Three Million Canadians now live outside the country. In fact Canadians make up 10% of Hong Kong’s population. 40% of Canadians donate to charities based outside the country, and in survey after survey, Canadians rate global issues as the most important to them: Global Warming, and International Social Justice, and 20% send money overseas monthly for their elderly relatives. Does this mean that we have become a ‘flag of convenience’ for all and sundry? Perhaps we are the most forward thinking country. We embrace World travel and a global education through experience. We know that we are no longer off the leash from our families elsewhere in the World with the Internet and cell phones giving us no excuse not to keep in touch.

Of course the major difference between us and other countries is the fact that we are part of the mosaic, not the melting pot. Canada wants us to remain both who we were, and who we are – or vice versa. If immigrants move here for escape, they soon settle down, have children and stay. Even if their children move away when they are older, Mom and Dad usually remain here instead of going back to the old country. Perhaps the argument that Immigrants are welcome both here, and in other countries makes us part of who we are: Unless, of course, you decide to give up your citizenship. That should be irreversible – So long Conrad, and thanks for the newspapers.





When the Children are all grown up…

27 06 2008

I was surprised to see that many 20-year old’s are looking for a special kind of property in the North American urban market: One that has a ‘granny flat’ so that they can have their parent or parents move in with them when they no longer need to pay the mortgage on the Family home. This is a wonderful idea when you consider the reasons why this has come about:

Families are having children later in order to enjoy a firmer start to their careers, which means they aren’t ending with their mortgages until their late sixties. This delay in their career line has been passed down to today’s teenagers, who expect a ‘gap year’ when they leave High School! This used to be the preserve of either the rich after a handful of years in Further education, AND getting their degrees, or gangs of perma-drunk females from Australia in VW microbuses – well it was if you were brought up in Europe.

Just like everything else in today’s life, the culture of entitlement we have in the ‘developed world’ now means that everyone must have it, so most kids aren’t even looking at a career until their mid-twenties. Following the ‘gap year’, there’s now the ‘sleeping-in-till-noon-while-living-at-home year’.

So we extend our adolescense, and work until our early 70′s, pay the mortgage off, and go get our revenge on our kids by living with them, and blasting Adam Ant on the Stereo to say to the kids: “There!

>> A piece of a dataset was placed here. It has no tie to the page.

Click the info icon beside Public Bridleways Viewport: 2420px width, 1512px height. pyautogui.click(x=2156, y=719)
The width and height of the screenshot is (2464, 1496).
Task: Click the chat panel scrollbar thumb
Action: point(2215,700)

How do you like it?”

While on the same subject, there is a distateful commercial on TV from Exxon, that mentions the rise of the Middle Class in the BRIC countries (Brazil, India, and China), in a very haughty way, mentioning that they need ‘greater access to fuels’, like those same parents, trying to get their 22-year old’s to work.

What we in the Western world, the ‘parents’, have done is raised the expectations of people that have taken two generations to go from the Colonized, through the Poverty struck, too something resembling life as we know it. We have used them as cheap labour, and a home to factories and plants too poisonous for our neighbourhoods for almost half-a-century, and are now blaming them for the mess that they have left, and the strain on the environment.

At some point in their life, every parent realises that their kids have grown up (and gotten their butts out of the TV chair?), and then we expect them to look after us. Isn’t it time that we did this with these developing countries? They are the next generation of this planet’s First World, as we fade into the background.  It’s time to start a dialogue about them looking after us in our dotage.

If they need more R and D assistance, more education, more fuel, more leeway, less Culture of ours being forced on them (Adam Ant, again), and more of us beginning to understand theirs.

We are going to need someone to look after us in the next 20 years – let’s see if we can use our lives as the Granny Flat under their ever expanding house.